Patient B is in room 1024 is on a physiological monitor with a low SpO2 limit set to 90. The patient's SpO2 decreases to 88. Hospital A has designed a system to incorporate a delay on SpO2 alarms because they determined that the majority of the SpO2 alarms resolve within 30 seconds. Patient B's SpO2 rises above 90 during the 30-second interval. No alarm is sent to the nurse assigned to bed 1024.
Patient C in room 1025 has rolled over, causing his leads to come off. Hospital A has designed their system so that the patient care assistant assigned to room 1025 is alerted to the leads off after a 30-second delay. She does not address the alert. After a 1-minute delay, the alert is transmitted to the nurse assigned to bed 1025.
Patient D in room 1026 has an asystole alarm on their physiological monitor. Hospital A has designed the system so that the alarm is immediately transmitted to both the nurse assigned to bed 1026 and the charge nurse.

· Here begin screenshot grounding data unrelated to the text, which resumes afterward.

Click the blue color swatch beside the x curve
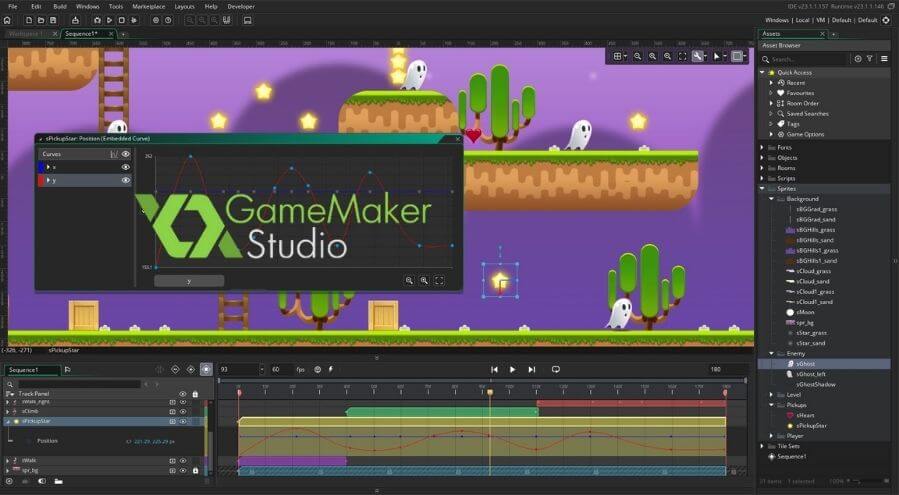This screenshot has width=899, height=495. [41, 167]
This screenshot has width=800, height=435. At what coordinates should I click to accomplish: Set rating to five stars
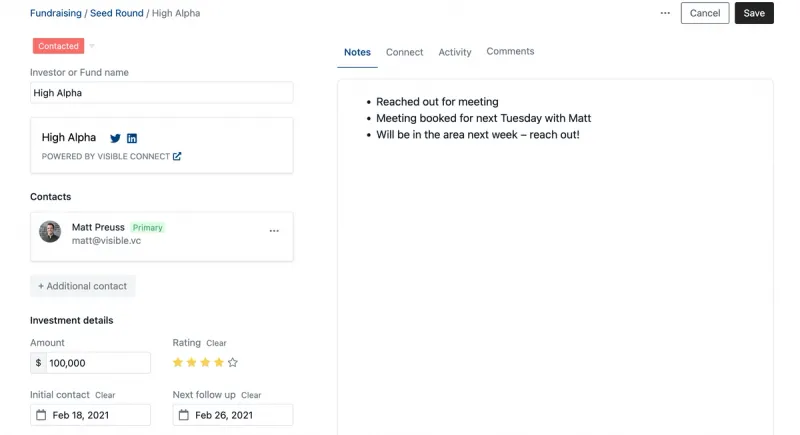point(233,362)
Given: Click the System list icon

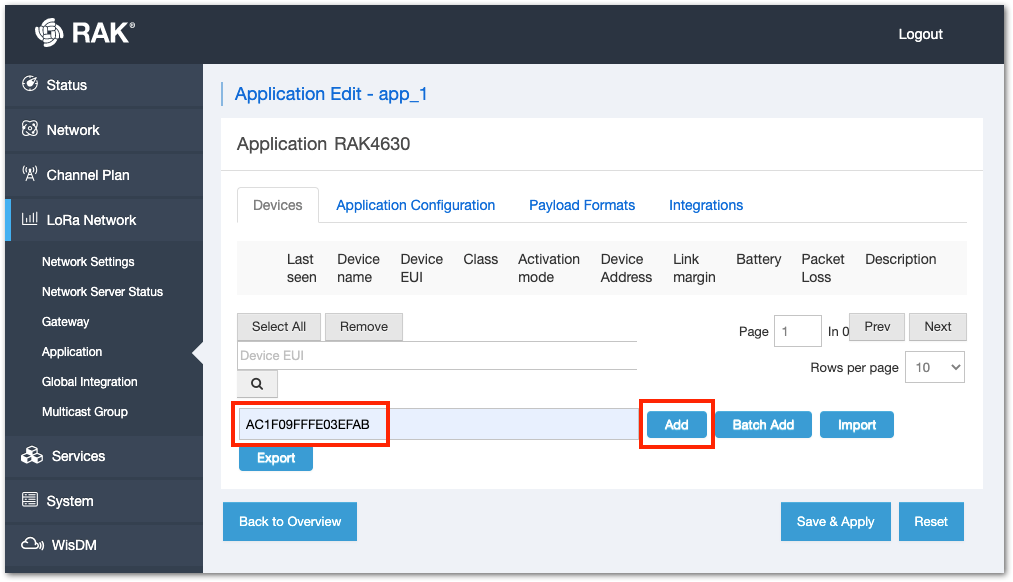Looking at the screenshot, I should pos(30,500).
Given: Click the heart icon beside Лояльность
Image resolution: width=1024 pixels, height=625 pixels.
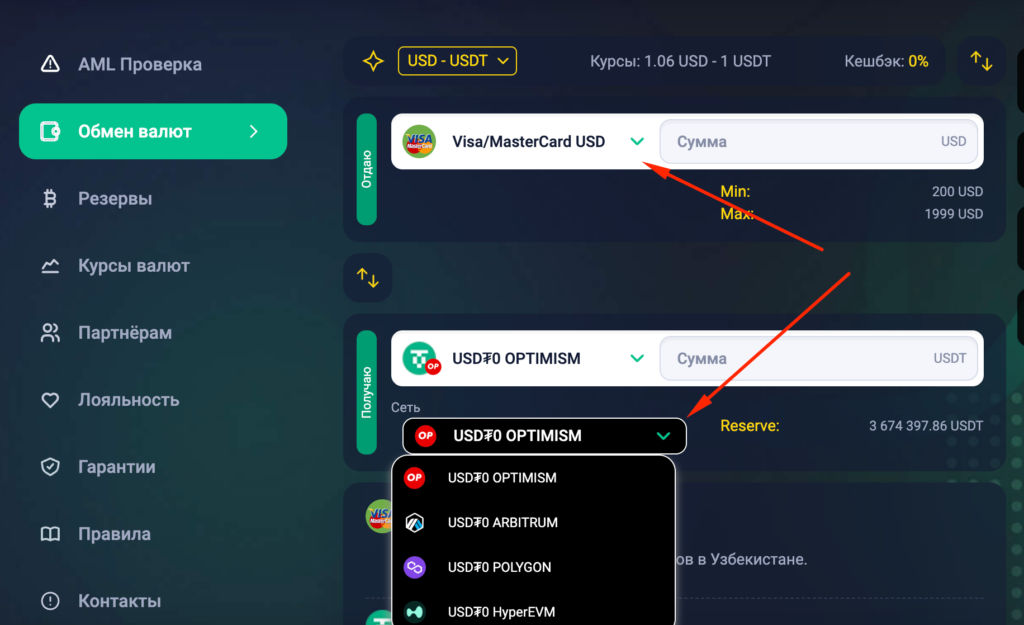Looking at the screenshot, I should coord(50,400).
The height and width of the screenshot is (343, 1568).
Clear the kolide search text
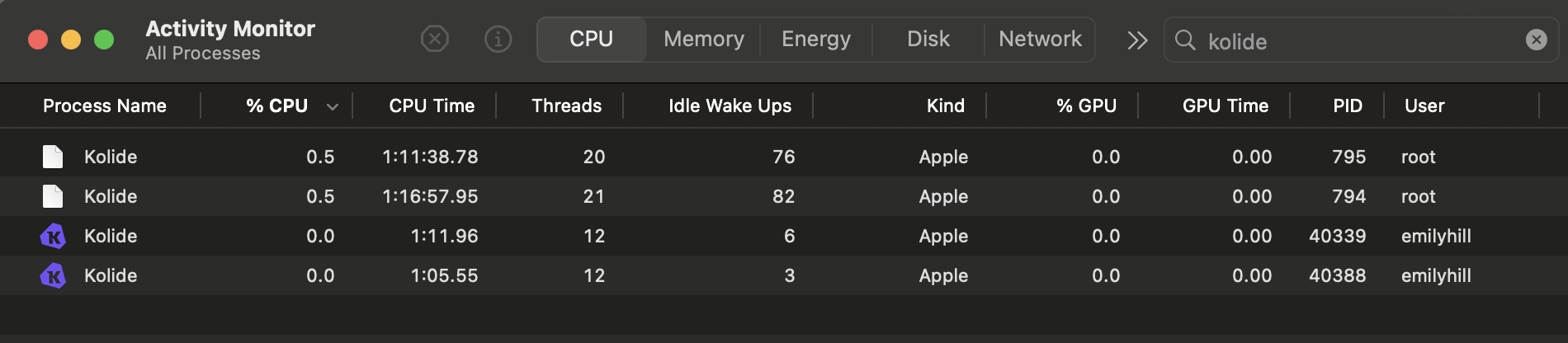click(1536, 40)
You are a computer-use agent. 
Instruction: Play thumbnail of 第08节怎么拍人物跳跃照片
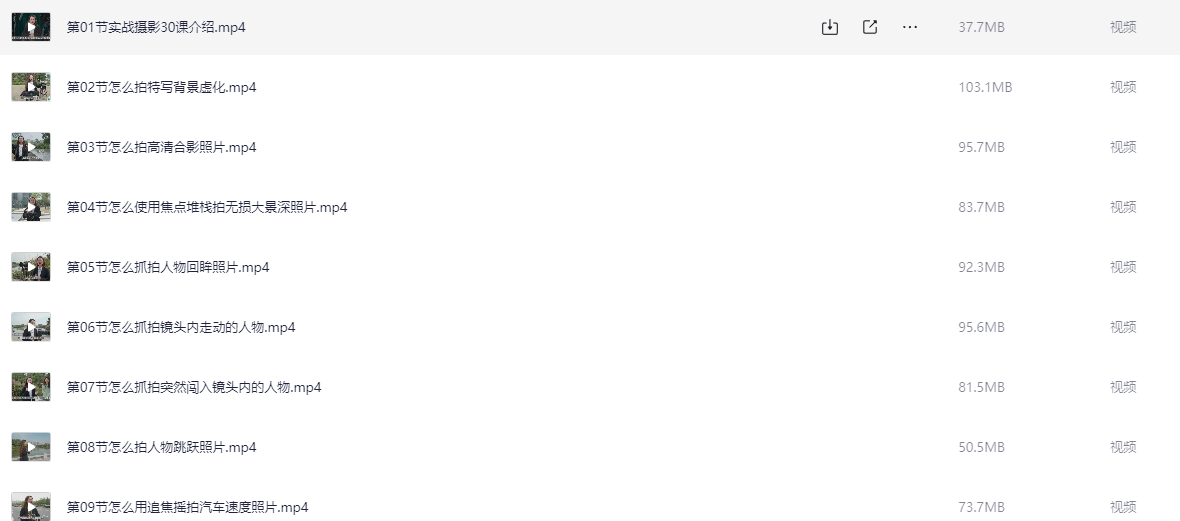31,447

When implementing or optimizing secondary device notification systems, several factors need to be taken into consideration, including:
What end device is selected.
What alarms are sent.
Who receives those alarms
Which alarms are escalated.
What delays should be implemented.
Hospitals should be thoughtful in their development of secondary alarm notifications systems by tailoring solutions to each unit within the hospital. Solutions should be workflow-driven and take into consideration the unit, the staff, and the alarms occurring in that situation. Hospitals should utilize process improvement cycles to optimize the system, rather than expecting to optimize all aspects of the design in the initial implementation.